Sandy Martin MP writes on why health and education need to be for the public good, not private profit.
On Wednesday the Interim Chief Executive Officer of the Bright Tribe Trust – responsible for Cliff Lane and other schools – wrote to me that her Trustees were “of the view that rebrokering the Bright Tribe schools to new multi-academy trusts will benefit them all, and their students.” I had asked if there were reasons why Bright Tribe was relinquishing control of Cliff Lane but not of other schools – her answer seems to be that they are giving up all their schools. And she also agrees that schools should be locally managed.
I can’t see the point of national Multi-Academy Trusts with schools dotted about the country. Local teachers, working with the parents, know best what their children need. I don’t approve of national organisations creaming off a percentage of the overall income of the school – schools are hard-strapped enough as it is. What I hadn’t expected was for the Chief Executive of one of those national Academy Trusts to agree with me.
I am convinced that the present Government see Academy Trusts as a way to privatise education. Once schools are dependent on national organisations, it is a short step to make those organisations profit-making ventures. Of course, the profits will not come straight from the parents – the schools will still be nominally in the public sector, but they won’t be controlled by the public sector, and the academy trusts can join all those other companies that are profiting from taxpayers’ money by running prisons, or security companies, or benefits assessments.
That may be a step away in education, but it is already happening in health. On 1st November this year, Care UK will start its new 5-year contract to deliver “enhanced integrated urgent care services” across Suffolk and North-East Essex. This will include NHS 111 – the phone advice service – and the out-of-hours GP service.

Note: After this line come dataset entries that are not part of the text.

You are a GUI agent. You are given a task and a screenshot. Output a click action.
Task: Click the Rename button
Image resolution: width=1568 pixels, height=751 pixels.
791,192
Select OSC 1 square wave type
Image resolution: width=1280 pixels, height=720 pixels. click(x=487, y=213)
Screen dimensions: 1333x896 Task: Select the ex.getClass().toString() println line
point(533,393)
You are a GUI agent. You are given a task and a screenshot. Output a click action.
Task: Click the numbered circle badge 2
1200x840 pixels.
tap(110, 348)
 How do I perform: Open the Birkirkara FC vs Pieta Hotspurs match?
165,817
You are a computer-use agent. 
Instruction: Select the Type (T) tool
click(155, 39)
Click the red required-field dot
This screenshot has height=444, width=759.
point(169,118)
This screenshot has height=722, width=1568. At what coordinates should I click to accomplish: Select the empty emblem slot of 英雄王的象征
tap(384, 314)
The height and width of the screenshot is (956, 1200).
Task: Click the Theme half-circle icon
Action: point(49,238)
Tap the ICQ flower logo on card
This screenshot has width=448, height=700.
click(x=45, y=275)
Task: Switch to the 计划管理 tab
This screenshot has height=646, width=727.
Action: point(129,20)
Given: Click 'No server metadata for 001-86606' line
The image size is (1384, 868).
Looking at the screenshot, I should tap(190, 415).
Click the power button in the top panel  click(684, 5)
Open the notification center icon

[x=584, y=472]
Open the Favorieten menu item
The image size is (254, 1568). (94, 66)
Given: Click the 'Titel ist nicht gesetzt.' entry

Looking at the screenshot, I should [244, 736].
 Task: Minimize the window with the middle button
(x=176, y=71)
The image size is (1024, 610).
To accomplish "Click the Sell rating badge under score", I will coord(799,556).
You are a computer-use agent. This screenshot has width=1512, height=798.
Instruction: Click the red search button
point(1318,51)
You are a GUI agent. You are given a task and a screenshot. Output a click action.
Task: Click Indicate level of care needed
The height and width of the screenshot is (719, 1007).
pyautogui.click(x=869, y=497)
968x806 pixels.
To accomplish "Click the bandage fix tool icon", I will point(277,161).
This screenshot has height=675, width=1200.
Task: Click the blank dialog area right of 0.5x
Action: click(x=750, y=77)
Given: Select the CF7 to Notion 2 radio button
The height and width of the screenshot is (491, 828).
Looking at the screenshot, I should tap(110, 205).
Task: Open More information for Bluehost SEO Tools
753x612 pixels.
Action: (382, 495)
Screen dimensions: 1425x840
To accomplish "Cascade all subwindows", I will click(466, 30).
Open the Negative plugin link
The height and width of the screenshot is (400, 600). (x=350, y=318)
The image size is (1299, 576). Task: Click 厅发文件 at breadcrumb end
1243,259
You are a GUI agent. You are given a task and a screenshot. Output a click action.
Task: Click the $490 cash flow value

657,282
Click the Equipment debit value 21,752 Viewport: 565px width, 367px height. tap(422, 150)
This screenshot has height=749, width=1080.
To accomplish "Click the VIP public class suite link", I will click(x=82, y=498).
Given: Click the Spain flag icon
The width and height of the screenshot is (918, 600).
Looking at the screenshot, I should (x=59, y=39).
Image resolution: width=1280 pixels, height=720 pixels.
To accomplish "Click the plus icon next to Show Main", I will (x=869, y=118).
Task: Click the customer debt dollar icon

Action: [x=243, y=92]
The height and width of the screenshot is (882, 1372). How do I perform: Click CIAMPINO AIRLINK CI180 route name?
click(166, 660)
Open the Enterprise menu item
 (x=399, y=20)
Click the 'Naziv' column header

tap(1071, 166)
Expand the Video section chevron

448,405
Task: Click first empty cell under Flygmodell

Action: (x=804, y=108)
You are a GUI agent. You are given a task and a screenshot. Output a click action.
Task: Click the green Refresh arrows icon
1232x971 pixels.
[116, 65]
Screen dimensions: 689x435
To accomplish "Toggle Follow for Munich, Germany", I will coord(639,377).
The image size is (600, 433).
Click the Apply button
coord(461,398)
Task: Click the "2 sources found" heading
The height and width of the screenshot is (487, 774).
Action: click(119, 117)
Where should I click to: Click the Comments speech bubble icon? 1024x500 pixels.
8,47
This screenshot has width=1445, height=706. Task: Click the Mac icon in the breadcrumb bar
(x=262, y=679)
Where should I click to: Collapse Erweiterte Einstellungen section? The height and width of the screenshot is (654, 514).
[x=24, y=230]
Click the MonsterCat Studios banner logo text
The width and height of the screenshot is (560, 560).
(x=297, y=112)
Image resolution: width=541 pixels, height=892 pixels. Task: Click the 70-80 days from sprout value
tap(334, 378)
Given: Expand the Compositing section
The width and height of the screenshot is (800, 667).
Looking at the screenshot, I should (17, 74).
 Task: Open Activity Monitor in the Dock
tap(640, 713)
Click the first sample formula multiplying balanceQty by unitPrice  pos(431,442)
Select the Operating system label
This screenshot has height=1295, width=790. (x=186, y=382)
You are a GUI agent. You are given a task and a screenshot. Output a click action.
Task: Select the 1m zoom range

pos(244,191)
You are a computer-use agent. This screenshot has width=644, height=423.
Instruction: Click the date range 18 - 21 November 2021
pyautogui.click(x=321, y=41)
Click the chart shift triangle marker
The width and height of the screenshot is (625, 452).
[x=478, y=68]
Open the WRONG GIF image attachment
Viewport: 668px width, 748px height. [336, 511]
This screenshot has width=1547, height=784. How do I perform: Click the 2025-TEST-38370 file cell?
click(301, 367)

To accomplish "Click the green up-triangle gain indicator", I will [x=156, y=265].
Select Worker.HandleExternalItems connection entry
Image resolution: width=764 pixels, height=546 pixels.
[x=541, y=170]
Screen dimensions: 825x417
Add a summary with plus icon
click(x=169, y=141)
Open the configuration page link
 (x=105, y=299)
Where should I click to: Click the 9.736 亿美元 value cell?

Care UK have already been operating most of the NHS 111 service in our County. They took on the contract for residential care homes to replace the ones that Suffolk County Council used to own and run when it was a Labour-led Council. They are one of the biggest care companies in Britain, and the biggest private provider of health services to the NHS. Many of the things that we assume are being done by the NHS are in fact being done – for profit – by Care UK, with the money coming out of the NHS budget.
Care UK have investors who own the company and who demand a dividend. The ownership of Care UK is very complicated. In 2010 when they were taking on residential care in Suffolk, I pointed out that council tax payers’ money was going to pay off the American hedge fund that had bought them out. Although Bridgepoint, the owners, reportedly tried to sell Care UK this spring, in September 2018 Care UK is still listed as an investment on Bridgepoint's website..
The new Integrated Care contract has publicised how much better a joined-up service will be. I couldn’t agree more. Doctors and nurses and pharmacists and dentists, hospitals and GP services and the phone service DO all need to work together. And local voluntary groups and charities are getting involved too. But as with Academy chains, I fail to see what benefit this private company adds to the excellent work being done by local medical people.
So what are the dangers? Since late 2017, Care UK has started offering patients “self-pay” options to jump the waiting list queues if they pay for their treatment. So far, this has only been tried in the Bristol area, but I will be surprised if it isn’t followed everywhere. If the only way to make a profit is to start charging patients for their treatment, then eventually that is what will happen.
There is an even greater danger. Care UK will make decisions based on whether it can make a profit. Health services or care homes could be suddenly closed down if the money isn’t right. This happened in the past with Southern Cross in Essex.
However well Care UK might be performing now, privatisation is driving a coach and horses through the founding principles of the NHS. For 60 years, health and education have been free for users and provided by dedicated public sector professionals. Countries with private education and private health mostly pay more for a worse service.
I believe British people want their schools and their NHS to stay public, and will vote to keep them that way.